Oxford Street's bus ban plan for cleaner air
Britain’s most polluted roadway –Oxford Street – may soon have buses banned as transport bosses try to combat the filthy air in one of London’s major shopping areas.
Transport Commissioner Sir Peter Hendy has admitted that they are looking at every option for the thoroughfare – including a consideration to take all buses off the street. He told the Evening Standard: “We wouldn’t rule anything out.”
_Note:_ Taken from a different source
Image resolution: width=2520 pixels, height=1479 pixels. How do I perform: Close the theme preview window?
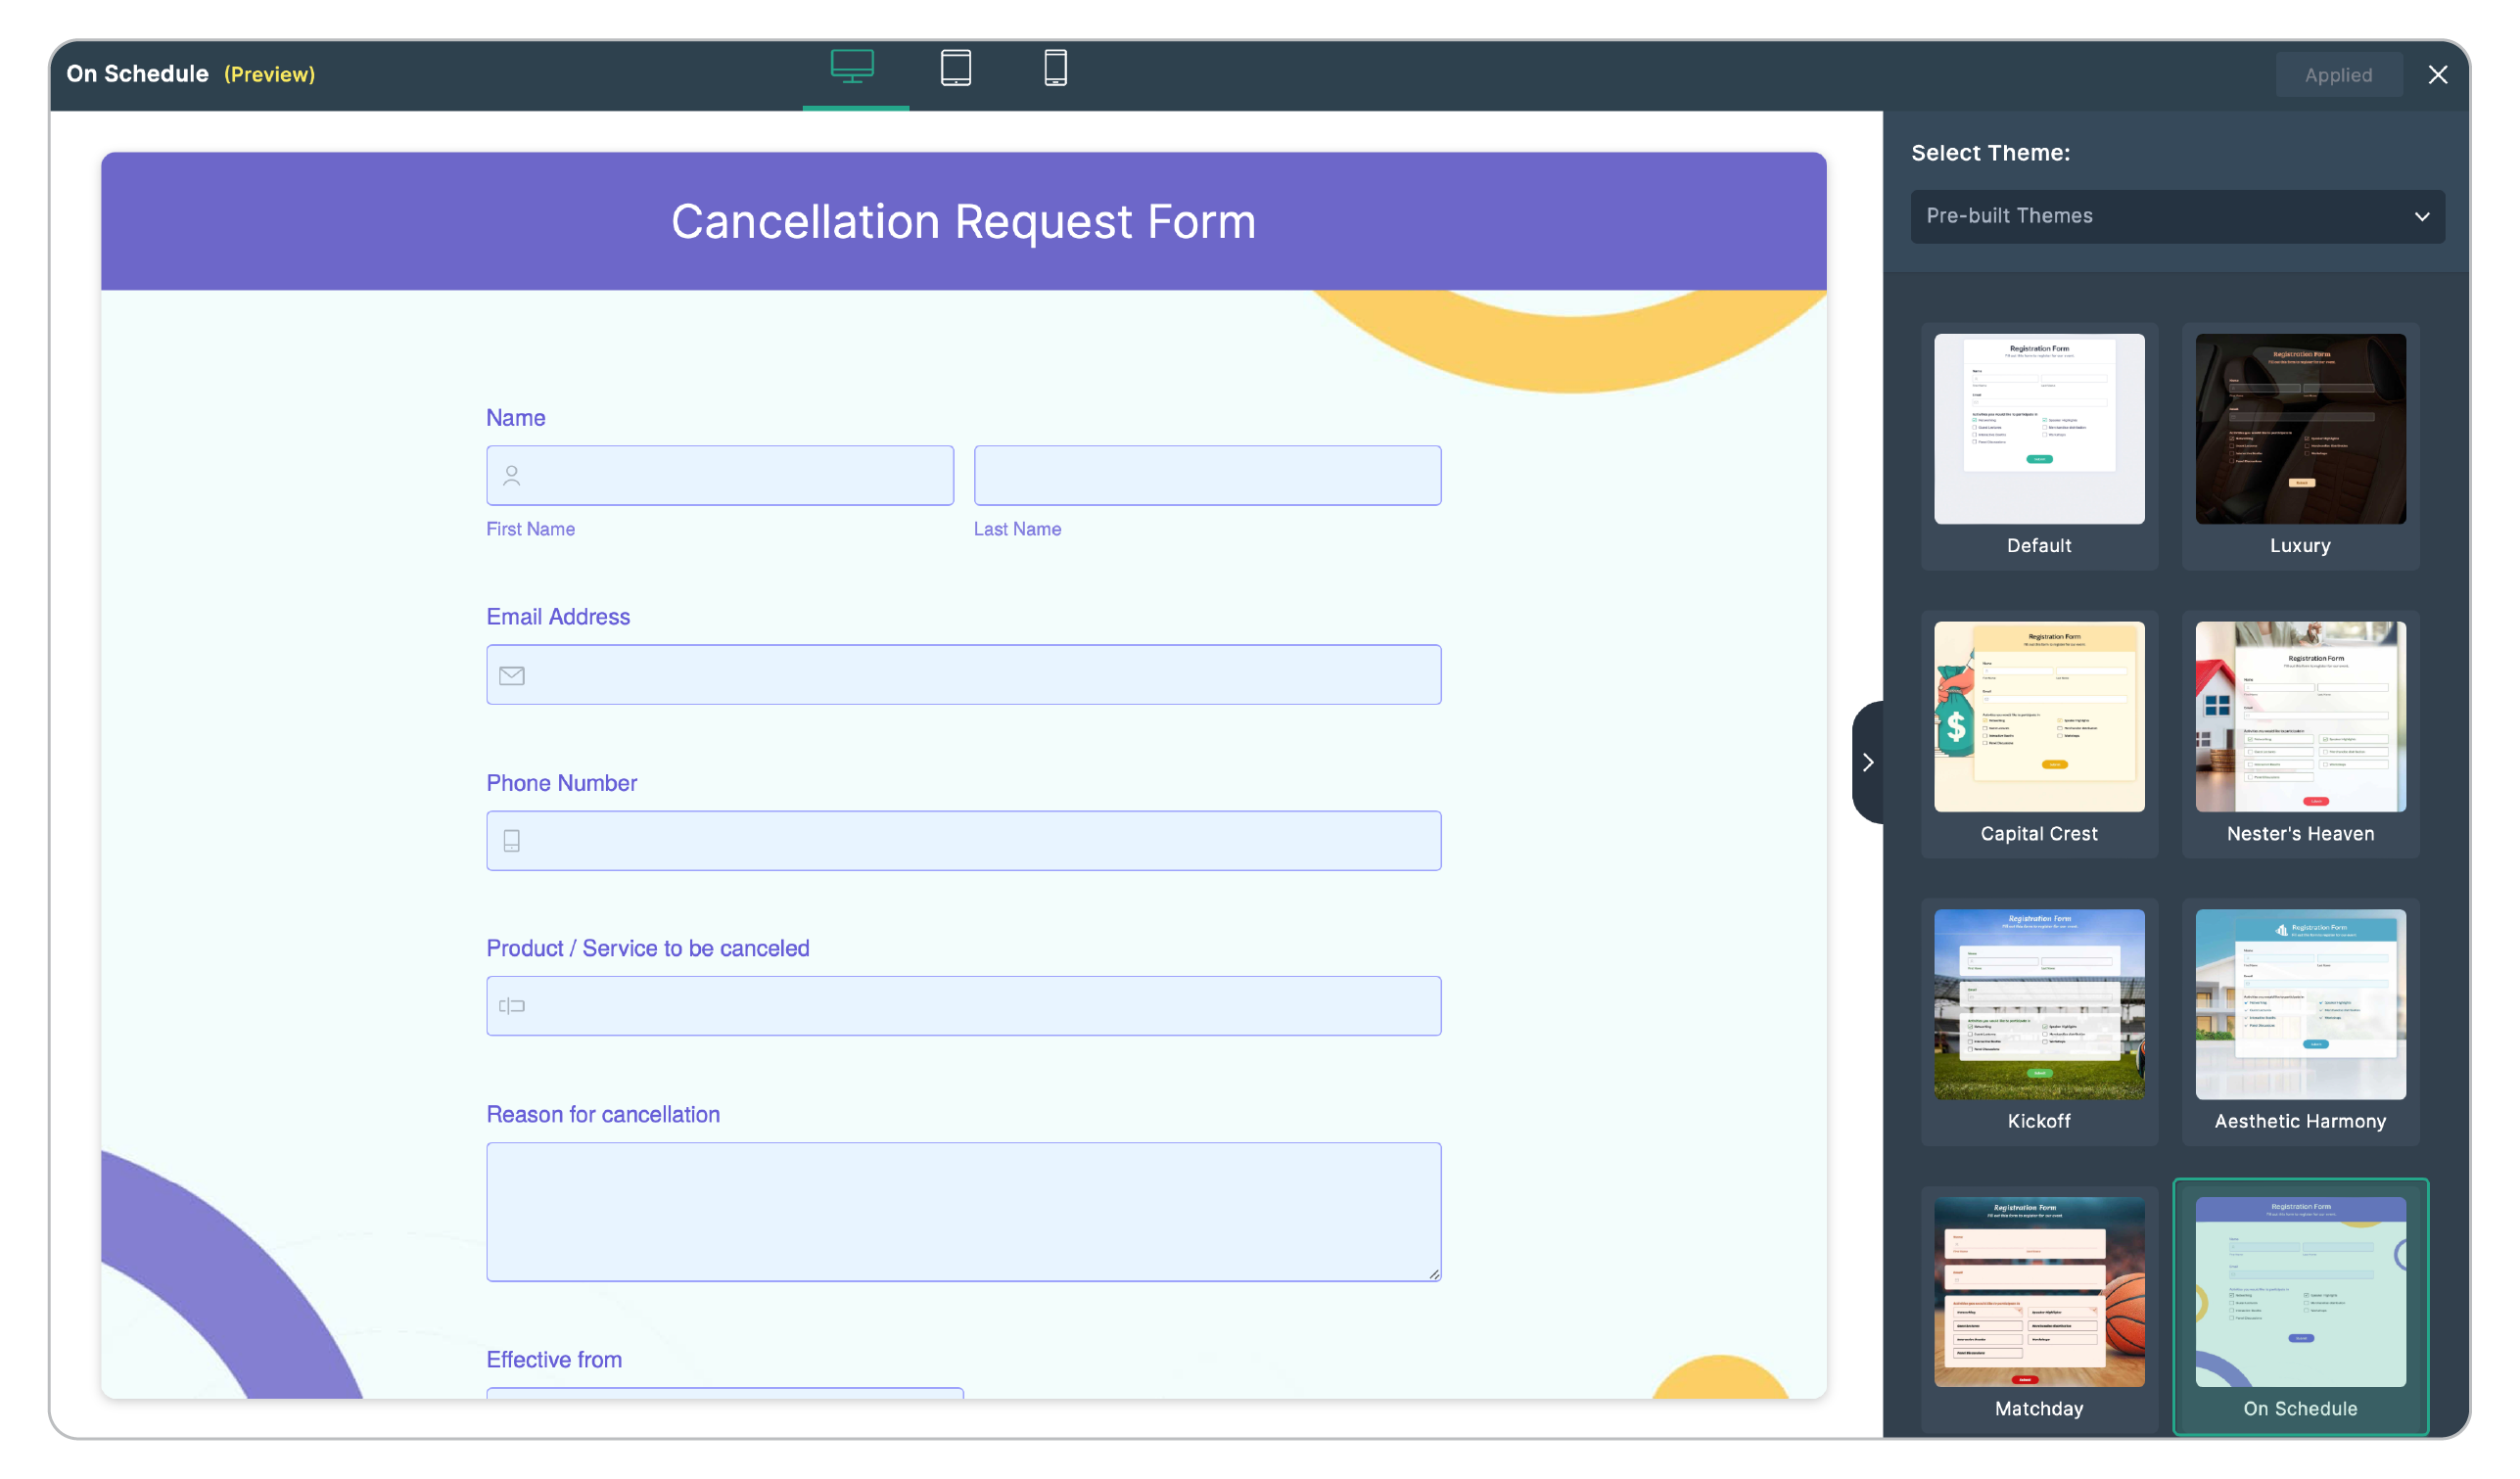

The possible change of heart for the area comes after consistent pressure by tourism chiefs and store owners seeking improvement for visitors to the area. A powerful alliance of interested parties in London called the West End Partnership have launched their view of Britain’s most powerful local economy by highlighting the urgent need to improve air quality. This is not possible under the current traffic situation where as many as 270 buses use Oxford Street every hour. The traffic density has resulted in the area contributing to the highest ever recorded concentration of a harmful gas nitrogen dioxide (NO2).
However the arrival of Crossrail serving Tottenham Court and Bond St should reduce bus travel into the West End area. Sir Peter acknowledged that if they didn’t do something to clean up and make it a more pleasant experience for shoppers, they would vote with their feet and abandon the Oxford St area in favour of the two Westfield Shopping malls nearby. Another possible option would be to make Oxford Street only one-way for buses. Boris Johnson, Mayor of London, said the proposed changes would be of huge benefit to the West End.